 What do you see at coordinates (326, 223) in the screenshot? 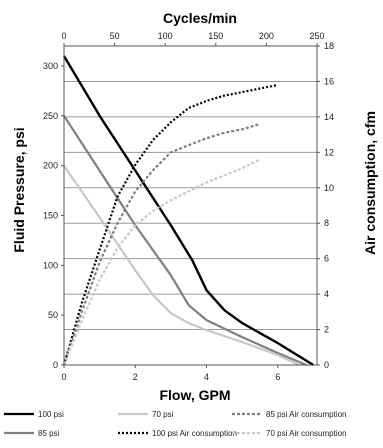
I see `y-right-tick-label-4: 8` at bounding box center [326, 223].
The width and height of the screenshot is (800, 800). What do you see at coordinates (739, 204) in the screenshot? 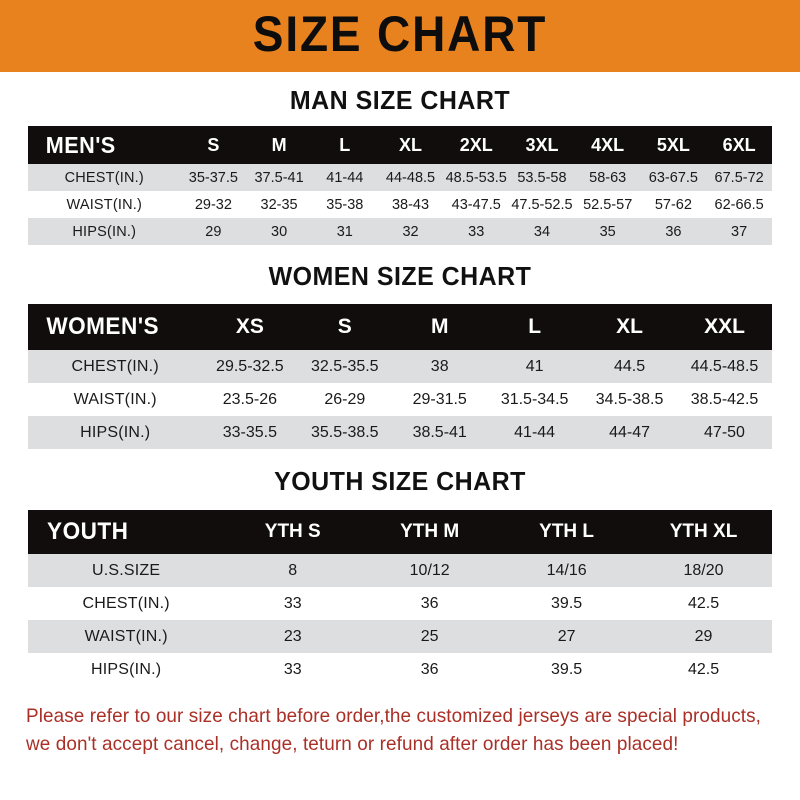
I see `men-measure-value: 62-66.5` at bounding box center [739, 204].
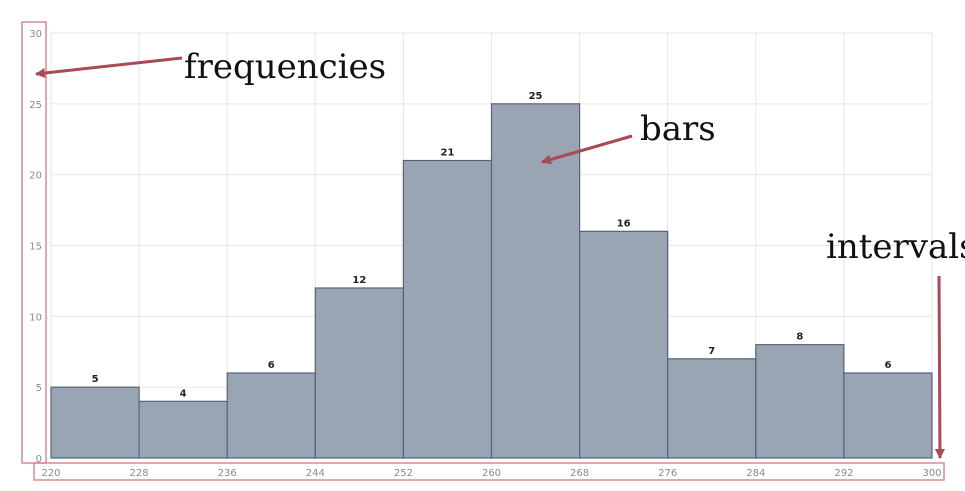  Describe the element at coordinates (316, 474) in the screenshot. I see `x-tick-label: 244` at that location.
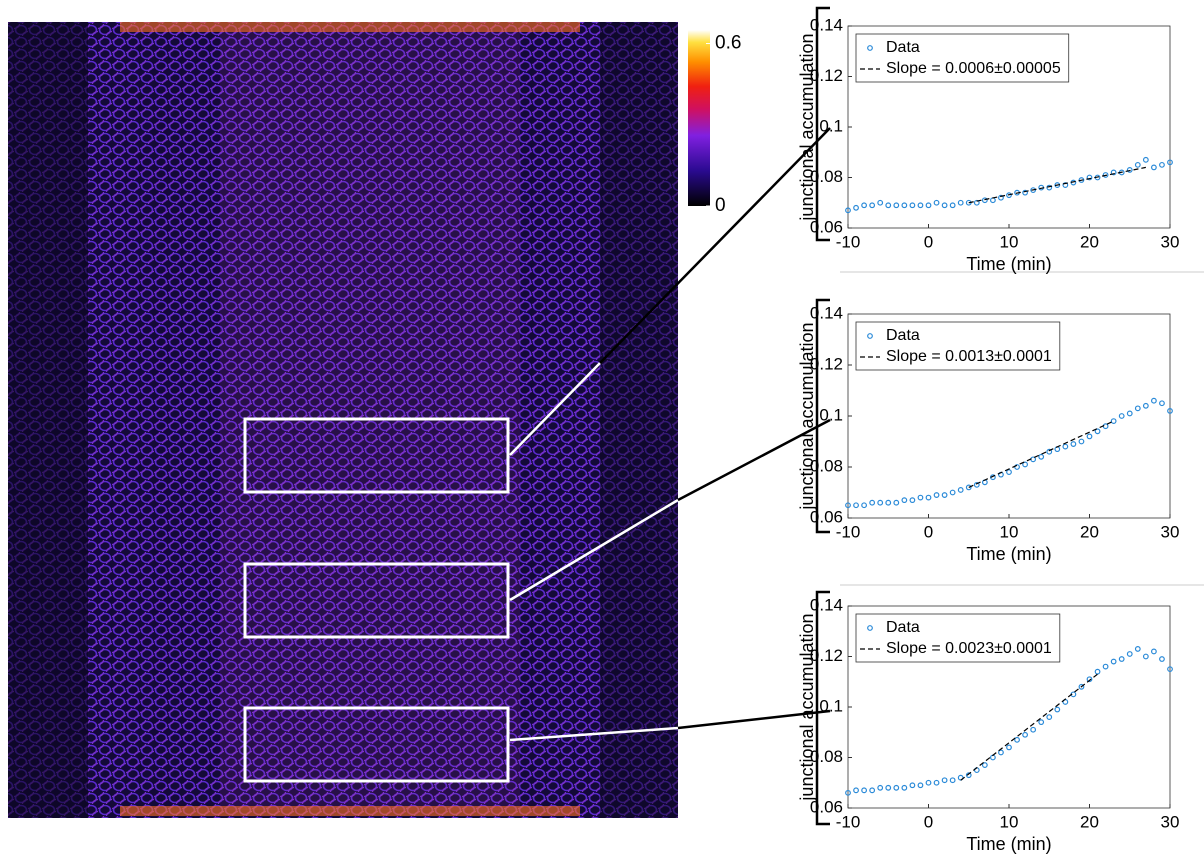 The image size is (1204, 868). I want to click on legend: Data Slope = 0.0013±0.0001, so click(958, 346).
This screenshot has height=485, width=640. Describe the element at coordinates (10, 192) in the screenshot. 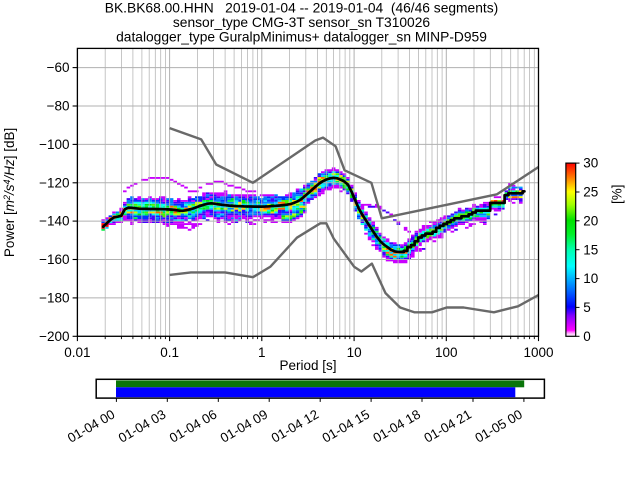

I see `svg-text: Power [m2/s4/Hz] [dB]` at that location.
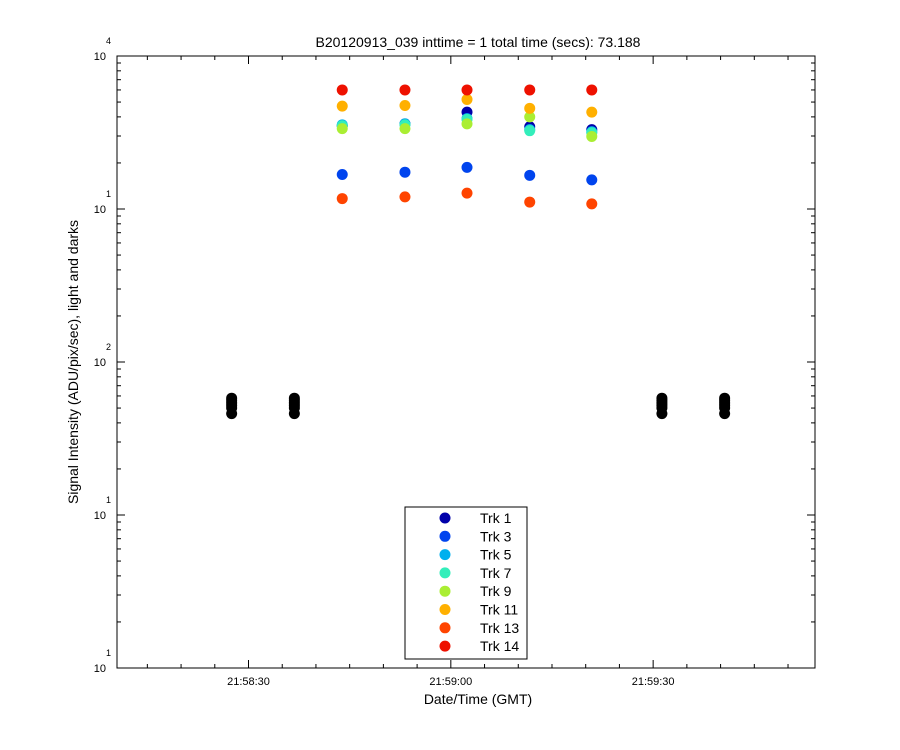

---

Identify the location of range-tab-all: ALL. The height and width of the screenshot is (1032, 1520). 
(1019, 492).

* * *

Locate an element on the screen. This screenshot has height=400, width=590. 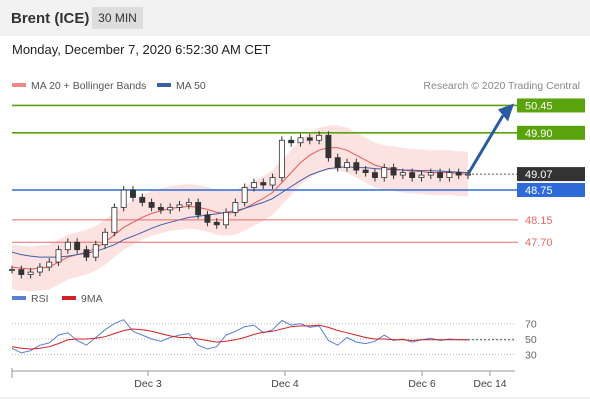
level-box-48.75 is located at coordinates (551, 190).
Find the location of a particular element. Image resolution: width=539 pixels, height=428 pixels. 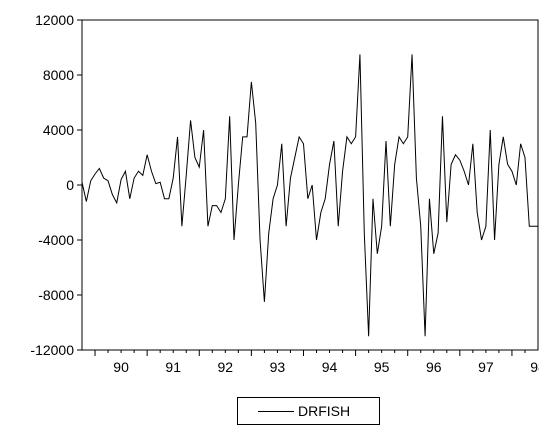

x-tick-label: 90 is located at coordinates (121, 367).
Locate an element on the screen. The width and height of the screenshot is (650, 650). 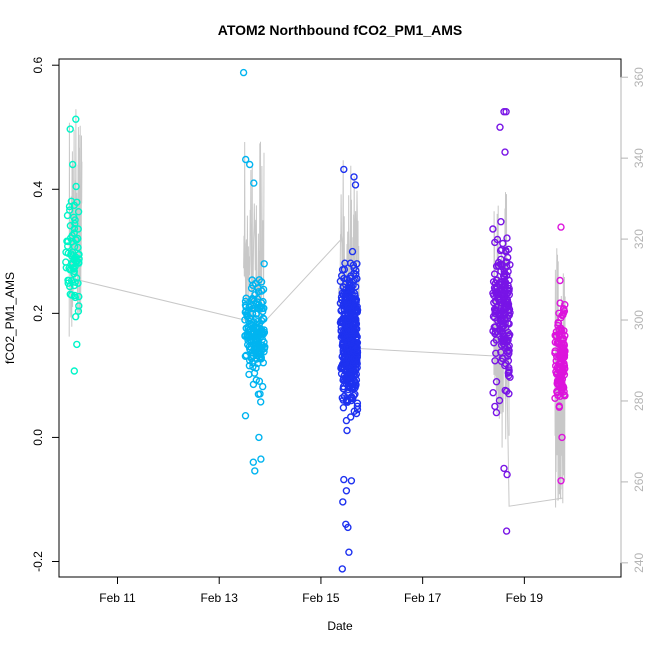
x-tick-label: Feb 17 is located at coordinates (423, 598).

» **Aim of the exercise**
Output the rows from the line containing "Find the location" through the line containing "x-tick-label: Feb 17" as a numbered list, dropping blank lines and leaving out the pictures.

» **Response for this exercise**
1. Find the location of a particular element. Image resolution: width=539 pixels, height=428 pixels. 
2. x-tick-label: 90 is located at coordinates (121, 367).
3. Locate an element on the screen. The width and height of the screenshot is (650, 650). 
4. x-tick-label: Feb 17 is located at coordinates (423, 598).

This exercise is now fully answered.